Cancer Causes & Control | 1998
Michele M. Doody; Jack S. Mandel; Jay H. Lubin; John D. Boice
The possible mortality risk from low level chronic exposures to ionizing radiation was evaluated among 143,517 United States radiologic technologists certified by the American Registry of Radiologic Technologists between 1926-80. This is one of the few occupational studies of primarily women (73 percent) exposed to radiation during their employment. More than 2.8 million person-years of follow-up were accrued through 1990, and 7,345 deaths were identified. A strong healthy-worker effect was observed (standardized mortality ratios [SMR] for all causes and all cancers were 0.69 and 0.79, respectively). Lung cancer (429 deaths) was not increased with available measures of radiation exposure and no significant associations were observed for acute, myelogenous, and monocytic leukemia (74 deaths).
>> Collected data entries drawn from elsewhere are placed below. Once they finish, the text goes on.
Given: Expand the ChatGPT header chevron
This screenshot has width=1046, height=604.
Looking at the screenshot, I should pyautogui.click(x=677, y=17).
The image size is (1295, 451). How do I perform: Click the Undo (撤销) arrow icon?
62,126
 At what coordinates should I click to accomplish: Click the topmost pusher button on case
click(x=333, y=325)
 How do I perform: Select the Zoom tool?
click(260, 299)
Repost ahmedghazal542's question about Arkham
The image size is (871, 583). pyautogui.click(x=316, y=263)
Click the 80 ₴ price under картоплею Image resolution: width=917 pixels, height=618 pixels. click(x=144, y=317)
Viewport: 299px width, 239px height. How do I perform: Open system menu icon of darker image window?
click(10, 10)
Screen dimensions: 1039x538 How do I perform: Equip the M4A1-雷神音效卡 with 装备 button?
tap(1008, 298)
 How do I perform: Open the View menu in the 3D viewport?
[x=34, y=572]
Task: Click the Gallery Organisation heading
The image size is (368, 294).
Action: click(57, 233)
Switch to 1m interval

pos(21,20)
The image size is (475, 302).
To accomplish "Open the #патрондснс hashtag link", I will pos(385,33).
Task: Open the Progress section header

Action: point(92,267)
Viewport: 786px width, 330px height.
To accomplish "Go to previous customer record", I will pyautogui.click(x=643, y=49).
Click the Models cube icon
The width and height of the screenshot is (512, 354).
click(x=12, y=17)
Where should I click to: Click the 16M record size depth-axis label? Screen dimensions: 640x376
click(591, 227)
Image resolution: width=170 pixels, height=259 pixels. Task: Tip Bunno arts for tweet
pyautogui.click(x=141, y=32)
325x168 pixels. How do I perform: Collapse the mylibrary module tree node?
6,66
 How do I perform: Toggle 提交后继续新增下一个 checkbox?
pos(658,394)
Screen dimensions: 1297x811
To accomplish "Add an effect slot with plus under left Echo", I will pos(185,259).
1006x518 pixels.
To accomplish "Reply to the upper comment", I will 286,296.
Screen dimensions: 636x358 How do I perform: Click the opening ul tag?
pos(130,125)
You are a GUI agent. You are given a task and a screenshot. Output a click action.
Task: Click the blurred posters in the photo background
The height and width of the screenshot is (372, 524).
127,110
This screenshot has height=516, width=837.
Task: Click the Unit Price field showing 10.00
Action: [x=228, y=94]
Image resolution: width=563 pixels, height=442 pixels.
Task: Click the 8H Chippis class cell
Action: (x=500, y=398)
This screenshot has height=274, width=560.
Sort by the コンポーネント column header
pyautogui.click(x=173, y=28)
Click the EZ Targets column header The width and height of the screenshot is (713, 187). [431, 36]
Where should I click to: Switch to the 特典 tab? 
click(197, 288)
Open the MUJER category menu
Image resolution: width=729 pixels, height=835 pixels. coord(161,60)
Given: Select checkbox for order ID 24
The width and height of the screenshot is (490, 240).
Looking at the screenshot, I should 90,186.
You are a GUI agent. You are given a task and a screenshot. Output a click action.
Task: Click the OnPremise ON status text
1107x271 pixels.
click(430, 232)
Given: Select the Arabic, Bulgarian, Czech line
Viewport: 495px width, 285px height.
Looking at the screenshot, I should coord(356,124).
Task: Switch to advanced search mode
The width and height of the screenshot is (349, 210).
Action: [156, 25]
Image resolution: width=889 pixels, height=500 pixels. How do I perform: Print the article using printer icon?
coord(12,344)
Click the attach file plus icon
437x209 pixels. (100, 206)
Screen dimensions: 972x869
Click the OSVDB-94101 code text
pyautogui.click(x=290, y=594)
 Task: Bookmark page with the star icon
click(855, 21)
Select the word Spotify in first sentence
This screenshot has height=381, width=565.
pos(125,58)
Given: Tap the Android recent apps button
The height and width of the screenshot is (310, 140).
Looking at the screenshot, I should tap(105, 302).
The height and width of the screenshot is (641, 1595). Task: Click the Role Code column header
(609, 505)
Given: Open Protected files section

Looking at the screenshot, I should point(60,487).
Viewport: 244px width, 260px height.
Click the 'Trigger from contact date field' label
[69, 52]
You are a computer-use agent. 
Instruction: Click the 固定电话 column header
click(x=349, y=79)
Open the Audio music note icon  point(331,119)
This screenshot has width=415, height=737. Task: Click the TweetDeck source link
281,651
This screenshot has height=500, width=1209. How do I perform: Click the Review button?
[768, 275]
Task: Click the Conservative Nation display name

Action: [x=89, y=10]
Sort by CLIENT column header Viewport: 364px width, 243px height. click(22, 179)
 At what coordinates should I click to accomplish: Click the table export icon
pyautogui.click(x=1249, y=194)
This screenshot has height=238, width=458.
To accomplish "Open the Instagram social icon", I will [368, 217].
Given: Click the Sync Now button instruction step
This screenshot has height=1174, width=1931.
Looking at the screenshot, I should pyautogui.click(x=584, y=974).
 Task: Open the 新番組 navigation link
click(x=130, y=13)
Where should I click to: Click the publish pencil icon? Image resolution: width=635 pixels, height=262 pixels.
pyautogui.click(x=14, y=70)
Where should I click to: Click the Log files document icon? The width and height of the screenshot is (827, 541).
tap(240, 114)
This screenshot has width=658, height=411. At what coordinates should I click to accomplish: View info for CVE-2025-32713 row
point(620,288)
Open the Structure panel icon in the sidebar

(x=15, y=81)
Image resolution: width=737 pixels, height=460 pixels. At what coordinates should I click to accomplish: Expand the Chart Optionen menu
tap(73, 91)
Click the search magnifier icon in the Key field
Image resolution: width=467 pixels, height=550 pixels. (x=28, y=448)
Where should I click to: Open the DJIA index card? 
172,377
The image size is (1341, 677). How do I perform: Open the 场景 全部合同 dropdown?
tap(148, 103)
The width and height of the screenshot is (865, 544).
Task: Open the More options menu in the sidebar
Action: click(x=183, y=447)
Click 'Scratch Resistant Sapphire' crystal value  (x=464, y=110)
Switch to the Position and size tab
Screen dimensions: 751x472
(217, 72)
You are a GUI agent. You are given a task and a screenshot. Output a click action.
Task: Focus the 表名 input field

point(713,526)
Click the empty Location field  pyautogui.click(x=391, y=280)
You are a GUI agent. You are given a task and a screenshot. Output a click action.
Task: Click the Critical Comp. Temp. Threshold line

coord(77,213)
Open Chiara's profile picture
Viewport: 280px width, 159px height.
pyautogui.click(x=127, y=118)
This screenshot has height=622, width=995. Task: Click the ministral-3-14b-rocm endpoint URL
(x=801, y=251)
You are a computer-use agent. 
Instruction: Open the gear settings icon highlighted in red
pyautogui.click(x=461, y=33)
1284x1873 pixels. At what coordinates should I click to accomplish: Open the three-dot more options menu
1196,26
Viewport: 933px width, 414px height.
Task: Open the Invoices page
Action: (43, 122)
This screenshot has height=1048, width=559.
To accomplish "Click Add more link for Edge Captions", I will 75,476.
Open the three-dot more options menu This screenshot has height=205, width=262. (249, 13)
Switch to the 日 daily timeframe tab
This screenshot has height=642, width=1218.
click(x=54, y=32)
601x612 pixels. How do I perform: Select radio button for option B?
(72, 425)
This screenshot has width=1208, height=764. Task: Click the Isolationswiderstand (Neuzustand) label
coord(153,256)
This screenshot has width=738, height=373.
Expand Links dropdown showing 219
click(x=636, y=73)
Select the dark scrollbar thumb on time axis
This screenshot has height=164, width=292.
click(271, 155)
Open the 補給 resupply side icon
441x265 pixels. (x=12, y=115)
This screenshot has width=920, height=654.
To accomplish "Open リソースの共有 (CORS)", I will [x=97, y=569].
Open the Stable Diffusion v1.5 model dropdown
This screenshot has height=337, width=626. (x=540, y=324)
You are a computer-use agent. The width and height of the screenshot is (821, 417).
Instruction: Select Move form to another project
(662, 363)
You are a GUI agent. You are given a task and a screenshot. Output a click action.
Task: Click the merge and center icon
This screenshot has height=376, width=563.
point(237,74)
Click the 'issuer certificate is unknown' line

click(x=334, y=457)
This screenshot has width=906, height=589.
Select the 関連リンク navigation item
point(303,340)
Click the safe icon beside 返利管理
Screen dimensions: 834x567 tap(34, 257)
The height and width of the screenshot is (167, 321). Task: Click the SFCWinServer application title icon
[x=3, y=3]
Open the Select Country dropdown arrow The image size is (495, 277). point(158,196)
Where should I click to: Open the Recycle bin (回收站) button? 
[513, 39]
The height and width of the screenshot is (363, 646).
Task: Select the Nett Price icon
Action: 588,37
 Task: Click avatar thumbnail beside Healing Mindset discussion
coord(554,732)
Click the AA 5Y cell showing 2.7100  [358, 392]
Relative to the general population, the standardized mortality ratio (SMR) for female breast cancer was 0.99 (based on 425 deaths); however, breast cancer was significantly elevated relative to all other cancers in a test of homogeneity of SMRs (ratio of SMRs = 1.3, P < 0.0001). Significant risks were correlated with employment before 1940 (SMR = 1.5; 95 percent confidence interval [CI] = 1.2-1.9), when radiation doses were likely highest, and among women certified for more than 30 years (SMR = 1.4, CI = 1.2-1.7) for whom the cumulative exposure was likely greatest. Using an internal referent group, risk increased with duration of certification among the 1,890 women certified before 1940 (P-trend < 0.001). While the findings for breast cancer are consistent with a radiation effect, possible misclassification in exposure (based on number of years certified) and potential confounding associated with reproductive histories preclude a causal conclusion.